The establishment of Australia’s first free colony coincided with a humanitarian movement that sought to protect the interests of native populations in the wake of the abolition of the slave trade. [2] Which eventually culminated in the report of Britain’s Select Committee on Aborigines in 1837. However, despite these concerns the founding documents produced by the British government for Swan River contained no specific instructions on the rights of the Aboriginal people. [3] In an attempt to resolve this omission and define the Aborigines status within the colony one of Stirling’s first acts as governor was to highlight their right to protection under the British Law.


‘I do hereby give notice that if any Person or Persons shall be convicted of behaving in a   fraudulent, cruel or felonious manner towards the Aborigines of the country, such person or persons will be liable to be prosecuted and tried for the offence’. [4]


Whilst many declared this act an effort by the colonial government to protect the Aborigines; an investigation into the actions taken during Stirling’s administration demonstrates an alternative motive. Namely, the colonial government’s priority in maintaining order within the colony, as measures were introduced that increasingly sought to control, rather than protect the Aboriginal communities.

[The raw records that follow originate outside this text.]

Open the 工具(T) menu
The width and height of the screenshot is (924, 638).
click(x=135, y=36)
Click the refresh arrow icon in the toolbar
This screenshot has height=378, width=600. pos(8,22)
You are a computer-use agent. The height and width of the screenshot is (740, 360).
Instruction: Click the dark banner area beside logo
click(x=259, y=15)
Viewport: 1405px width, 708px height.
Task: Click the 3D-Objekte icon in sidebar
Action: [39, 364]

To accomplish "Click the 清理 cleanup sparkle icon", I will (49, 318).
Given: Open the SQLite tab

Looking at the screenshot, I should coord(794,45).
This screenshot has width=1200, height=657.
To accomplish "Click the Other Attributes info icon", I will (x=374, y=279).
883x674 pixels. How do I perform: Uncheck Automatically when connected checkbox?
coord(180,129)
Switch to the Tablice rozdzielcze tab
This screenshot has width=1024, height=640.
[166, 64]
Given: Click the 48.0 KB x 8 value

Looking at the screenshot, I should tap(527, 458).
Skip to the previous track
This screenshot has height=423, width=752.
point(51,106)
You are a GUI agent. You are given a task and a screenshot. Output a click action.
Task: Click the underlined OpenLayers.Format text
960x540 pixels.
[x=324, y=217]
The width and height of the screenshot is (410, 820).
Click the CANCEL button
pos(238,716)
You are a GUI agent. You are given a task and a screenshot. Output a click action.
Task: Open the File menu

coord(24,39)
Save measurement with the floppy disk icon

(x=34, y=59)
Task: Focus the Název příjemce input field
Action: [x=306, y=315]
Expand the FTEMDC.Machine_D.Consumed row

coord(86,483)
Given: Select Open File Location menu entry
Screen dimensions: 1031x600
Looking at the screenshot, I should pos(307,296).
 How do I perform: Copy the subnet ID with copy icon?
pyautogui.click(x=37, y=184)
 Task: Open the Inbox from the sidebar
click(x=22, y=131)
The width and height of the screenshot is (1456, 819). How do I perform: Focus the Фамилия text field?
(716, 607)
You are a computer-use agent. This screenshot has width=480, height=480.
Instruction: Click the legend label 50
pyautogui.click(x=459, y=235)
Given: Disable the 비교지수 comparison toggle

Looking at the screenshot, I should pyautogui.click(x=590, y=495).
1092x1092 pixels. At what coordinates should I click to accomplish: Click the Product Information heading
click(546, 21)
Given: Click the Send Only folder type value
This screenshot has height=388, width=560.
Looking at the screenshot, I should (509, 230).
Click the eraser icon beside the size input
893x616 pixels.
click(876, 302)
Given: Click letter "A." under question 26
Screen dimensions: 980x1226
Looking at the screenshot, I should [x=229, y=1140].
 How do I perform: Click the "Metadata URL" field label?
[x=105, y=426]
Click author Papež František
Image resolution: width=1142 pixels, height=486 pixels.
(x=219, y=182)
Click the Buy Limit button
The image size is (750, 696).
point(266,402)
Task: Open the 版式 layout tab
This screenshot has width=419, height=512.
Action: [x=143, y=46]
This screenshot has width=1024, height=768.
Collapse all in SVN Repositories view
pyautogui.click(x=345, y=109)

Whilst much of the settlers’ time and emotions were initially consumed by the difficulties inherent in establishing a new colony, their continued ignorance of Aboriginal culture soon turned interest in the ways of their new neighbours into outright hostility. The colonists rarely recognised how Aboriginal culture, spirituality and ways of knowing were all constituted through their relationship to land, this non-recognition allowed them to deny Nyoongar’s claim to sovereignty over their own lands. This denial of sovereignty is evidenced by the transition from diplomacy between Governor Stirling’s administration and the leaders of the Nyoongar community in the early years of settlement, to their persecution and execution. [5] Community leader Yagan was incarcerated along with his father Midgegooroo in 1832, having been charged (under British Law) with ‘murdering’ a settler. After their escape they became wanted criminals and were killed, by the government and a settler respectively, in circumstances, which Stirling later felt the need to justify in his correspondence with the Secretary of State for War and the Colonies, Lord Glenelg.


‘By these persons, although they were severe, the natives learnt practically to respect the power and fear the vengeance of the whites, two points on which it may seem strange to assert that they were beforehand incredulous or ignorant.’ [6]


The feeling of superiority this produced amongst the British soon led to the customs of Aborigines being dismissed as the traditions of ‘simple savages’. Similarly, while the Aboriginal people had initially been accepting of the Europeans settlers, they too became increasingly resistant to the dispossession of their lands.


Evidence of this deterioration can be seen in the frequent acts of violence that arose within the colony, as both the colonists and Aborigines sought to establish their possession. As a result of these incidents Stirling came under increased pressure to provide the settlers with protection from the ‘depredation of the natives’. [7] Despite many of these ‘attacks’ having been the result of the Aborigines being forced to defend themselves, Stirling repeatedly refers to their ‘hostile conduct’ and tendency to ‘commit robbery or murder’. [8] Consequently, one of the first measures implemented by Stirling to ensure Aboriginal ‘protection’ was the establishment of a police force that would assist in ‘keeping the peace’ and ‘maintaining order’. [9] However, an examination of the regulations and instructions provided for the guidance of the police demonstrates their presence was mainly concerned with preventing native attacks.


‘There is reason to apprehend that outrage and violence may occasionally be committed by the native tribes on the property and persons of the colonists, these acts it will be the duty of the superintendent to prevent to the utmost of their power.’ [10]


In addition, the police were also required to keep a ‘register’ of the native tribes, and present a monthly report of their movements to the governor. [11] Contrary, to Stirling’s hopes, close monitoring of the natives did not cause them to comply with the colonist’s wants, as complaints concerning their behaviour continued to plague the colonial office.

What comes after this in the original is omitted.